I can see this argument making a bit of sense, but if they documented this 3 years after the issue was reported, they don't have a way to demonstrate that they truly already knew.

At the end it boils down to: is Github being honest and fair in answering the bug bounty reports?

If you think it is, cool.

If you don't, maybe it's not worth playing ball with Github's bug bounty process


It doesn't matter if they knew. If they don't deem it a security vulnerability --- and they have put their money where their mouth is, by documenting it as part of the platform behavior --- it's not eligible for a payout. It can be a bug, but if it's not the kind of bug the bounty program is designed to address, it's not getting paid out. The incentives you create by paying for every random non-vulnerability are really bad.

The subtext of this thread is that companies should reward any research that turns up surprising or user-hostile behavior in products. It's good to want things. But that is not the point of a security bug bounty.


> The incentives you create by paying for every random non-vulnerability are really bad.

So much this.

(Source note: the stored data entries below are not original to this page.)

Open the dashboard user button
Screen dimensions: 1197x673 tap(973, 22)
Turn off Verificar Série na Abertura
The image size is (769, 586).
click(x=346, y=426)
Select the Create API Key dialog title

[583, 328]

It's pretty clear that most people commenting on this thread have never been involved in a bug bounty program on the company's side.

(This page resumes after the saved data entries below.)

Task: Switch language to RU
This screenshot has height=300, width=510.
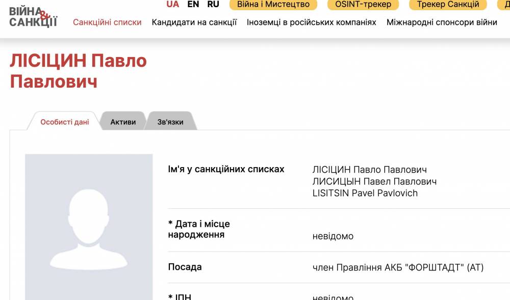Action: [213, 5]
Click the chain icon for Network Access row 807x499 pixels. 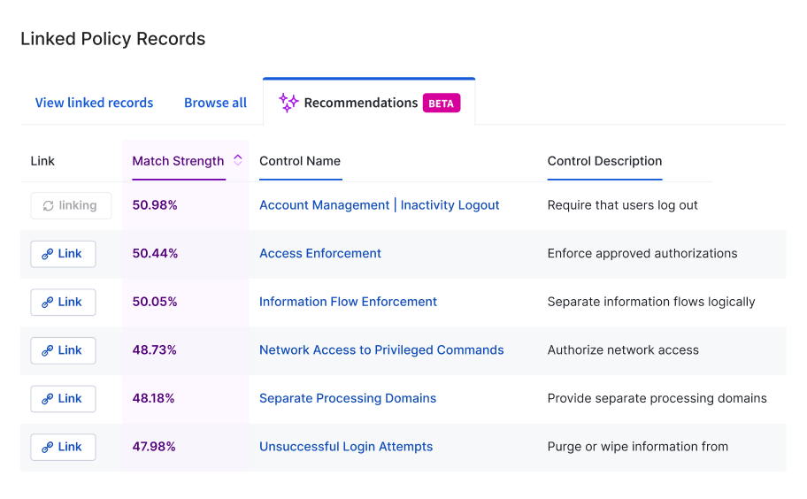coord(48,351)
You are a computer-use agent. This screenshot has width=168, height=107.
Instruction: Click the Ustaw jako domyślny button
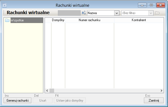click(x=70, y=100)
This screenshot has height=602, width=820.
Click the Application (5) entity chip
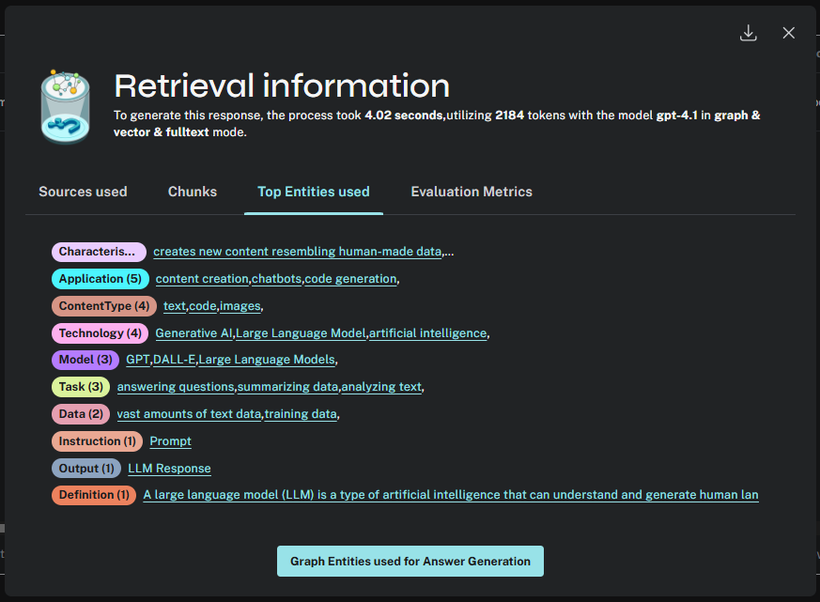coord(100,278)
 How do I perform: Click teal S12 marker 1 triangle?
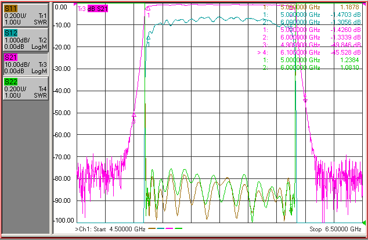[148, 38]
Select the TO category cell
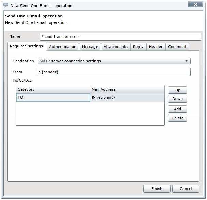Screen dimensions: 207x200 pos(53,97)
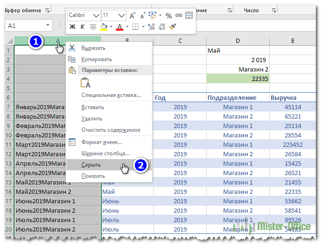Click the green cell containing 22335
The image size is (321, 248).
click(x=237, y=79)
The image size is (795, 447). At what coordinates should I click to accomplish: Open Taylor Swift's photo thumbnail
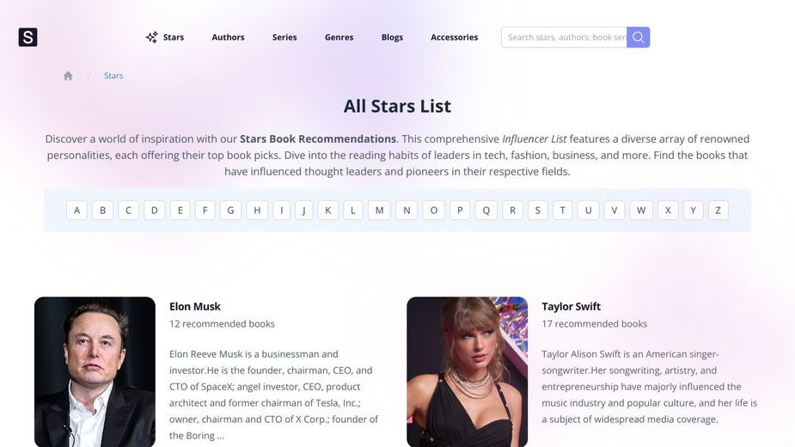(467, 372)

Bug bounty programs get a lot of reports, most of which are frankly useless and many of which are cases of intended behavior subjectively perceived as problematic. Sifting through that mess is a lot of work, and if you regularly pay out on unhelpful reports you end up with many more unhelpful reports.

This particular case definitely feels like one where the intended behavior is horribly broken, but there are absolutely many cases where "this is intended" is the only valid answer to a report.

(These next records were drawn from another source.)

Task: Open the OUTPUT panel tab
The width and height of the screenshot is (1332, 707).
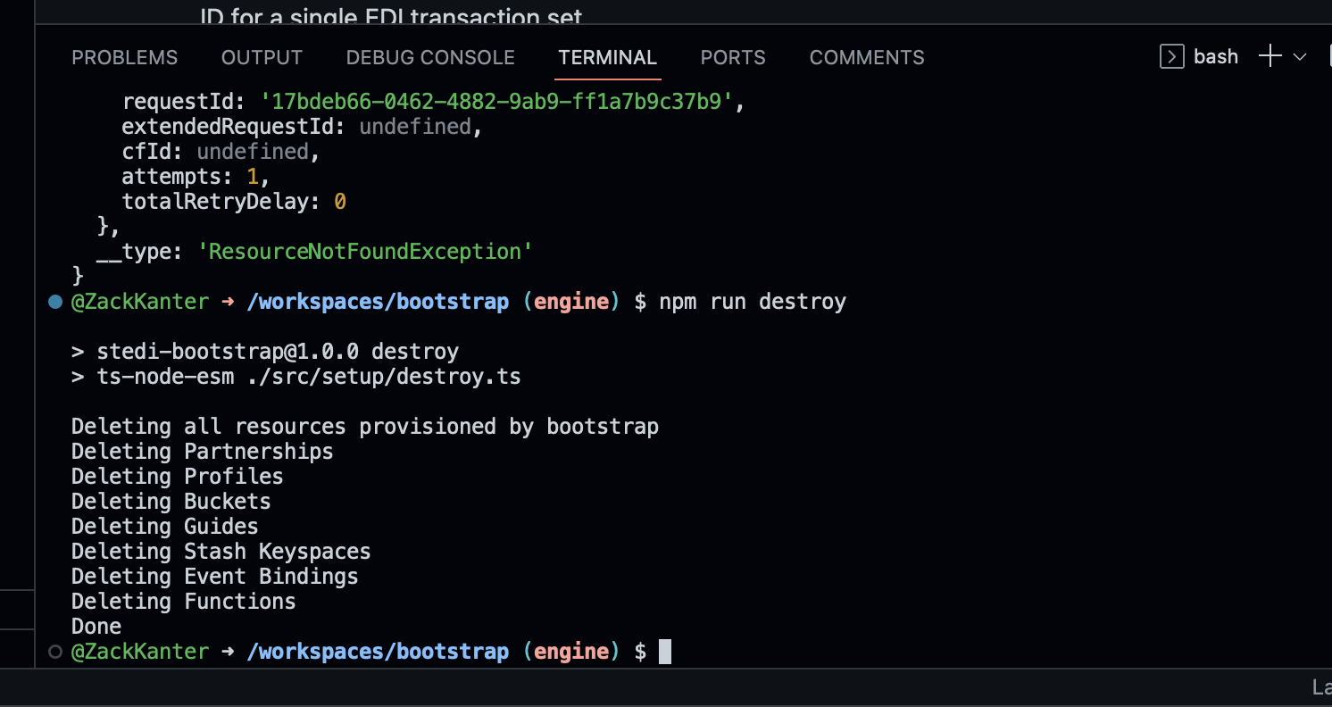Action: pos(261,57)
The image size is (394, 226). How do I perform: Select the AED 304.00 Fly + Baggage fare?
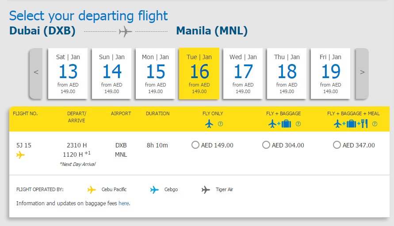[266, 145]
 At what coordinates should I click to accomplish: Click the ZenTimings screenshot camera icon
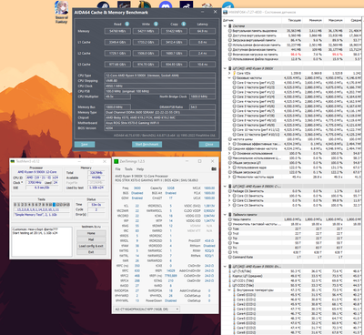pos(214,169)
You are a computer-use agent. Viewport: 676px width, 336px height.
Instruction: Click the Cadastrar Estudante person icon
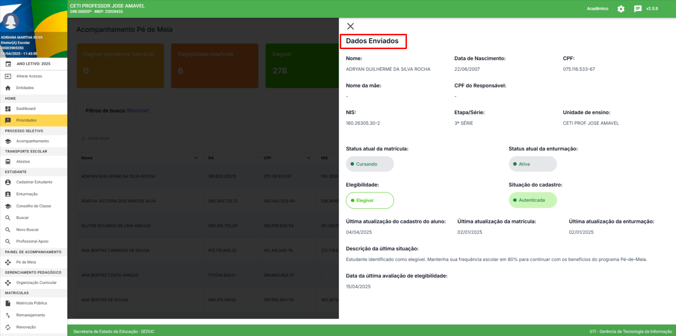[8, 182]
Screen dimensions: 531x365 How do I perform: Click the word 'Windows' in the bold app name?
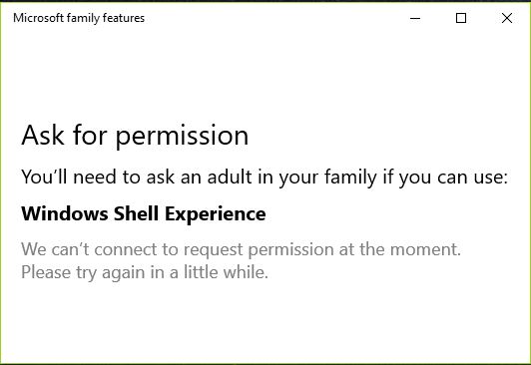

I would argue that even if the behaviour was as intended, at least the fact that it was not documented was a bug (and a pretty serious one at that).


Again: you don't generally get bounties for finding "bugs"; you get them exclusively for finding qualified vulnerabilities.


That's true, but what's stopping a company from documenting a security issue as a known (mis)behaviour/bug? [*]

Companies can join/setup a bug bounty program, and just use it as a fig leaf for pretending to care about their own product/service's security.

Of course bug bounties can and are abused daily by people who report trivial non-issues in the hope of compensation

But in the same way, companies can also be bad actors in the way that they engage with bounties. I would usually expect big names (like Google, Apple, Github, etc.) to be trustworthy...

[*] Of course what stops companies is precisely them not being seen as trustworthy actors in the bug bounty system anymore... And for now, that's a decision that individuals have to make themselves


No large company cares even a tiny bit about the money they're spending on bug bounties. They would literally lose money trying to cheat, because it would cost them more in labor to argue with people than to pay out. In reality, the bounty teams at Google and Apple are incentivized to maximize payouts, not minimize them.

If you don't trust the company running a bounty, don't participate. There are more lucrative ways to put vulnerability research skill to use.


If a renown company won't pay a bug bounty, a foreign government often will.


Why would a foreign government pay for a commonly known security limitation of a product?


Good luck selling this to a foreign (or domestic) government. It doesn’t seem valuable to me, but who knows, maybe someone finds it worth payout.


The property (“bug”) in question is an inherent and intentional property of meekly-tree type storage systems such as git.

Calling this a bug is like reporting that telnet sends information unencrypted.

The actual bug is in the way that their UX paradigm sets user expectations.


Don't blame Git for Github decisions.

Github chooses to store all "Github forks" in the same repository, and allow accessing things in that repository even when they are not reachable by the refs in the namespace of one "fork". That is purely a Github decision.


They could have split forks off into new repos, but then they wouldn’t be forks, in the repository sense. It was never hard to just copy a repo instead of forking it. The UX just leads people into holding it wrong.


s/meekly/Merkle/g


lol. Someday autocorrect is going to take over my social media entirely.